▶ YOUR OBJECTIVE
Reproduce word for word the listing lines from the line with "Given: Collapse the" to the line with "This screenshot has width=966, height=690.".

▶ GIVEN ENTRIES
>>>

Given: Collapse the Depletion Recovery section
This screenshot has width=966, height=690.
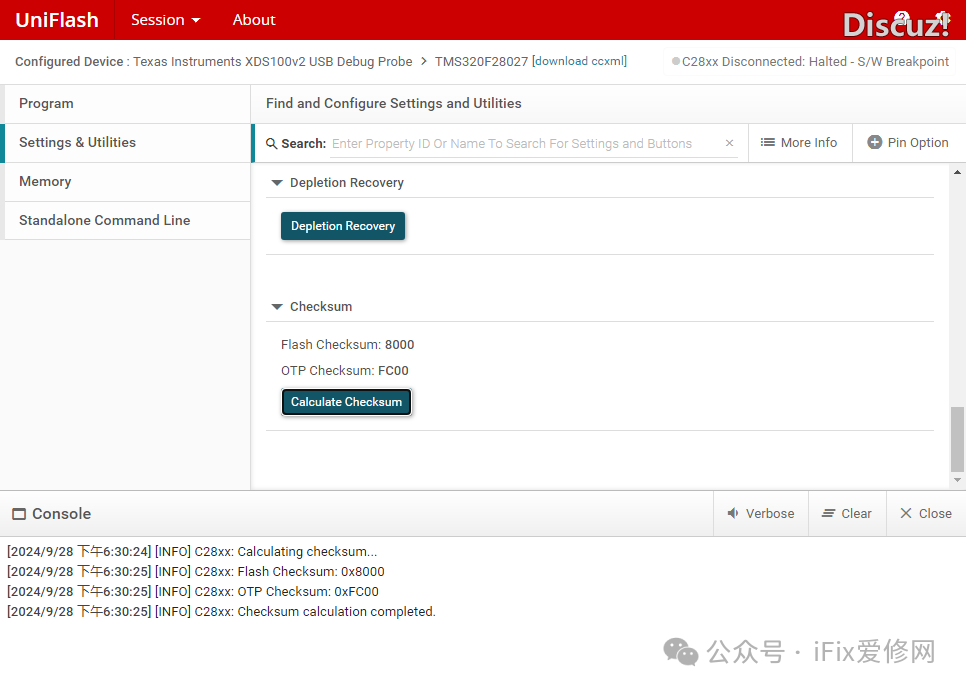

<<<
>>>

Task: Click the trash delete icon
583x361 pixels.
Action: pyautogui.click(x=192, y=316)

<<<
>>>

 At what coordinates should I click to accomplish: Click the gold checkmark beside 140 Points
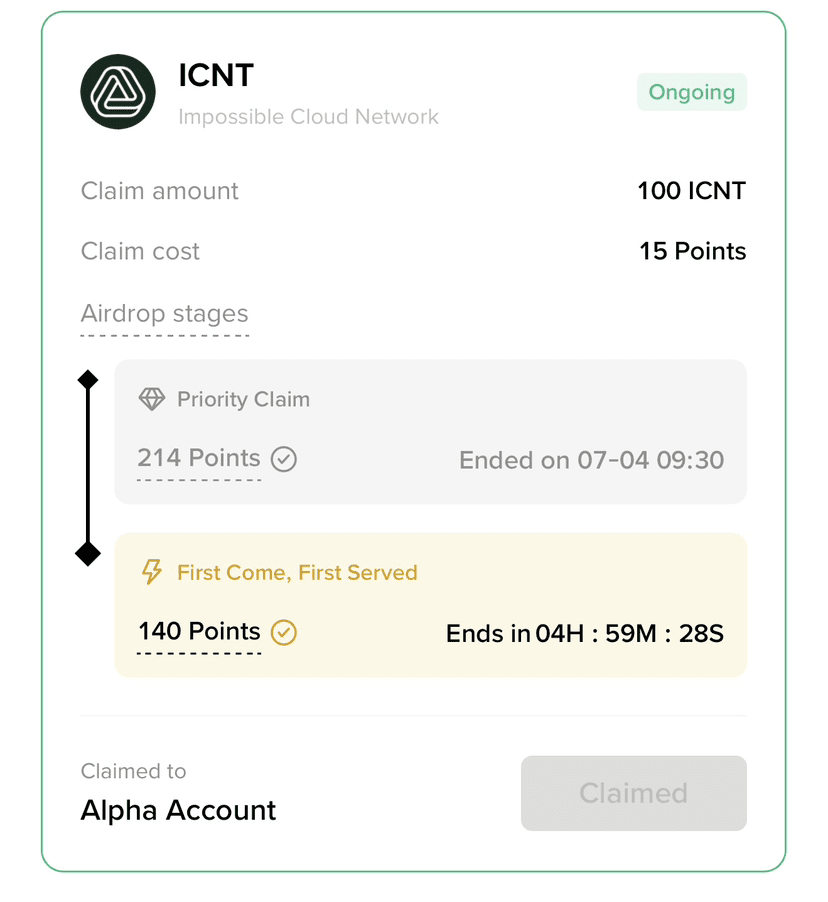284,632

<<<

▶ RESPONSE FOR THIS EXERCISE
Given: Collapse the Depletion Recovery section
This screenshot has width=966, height=690.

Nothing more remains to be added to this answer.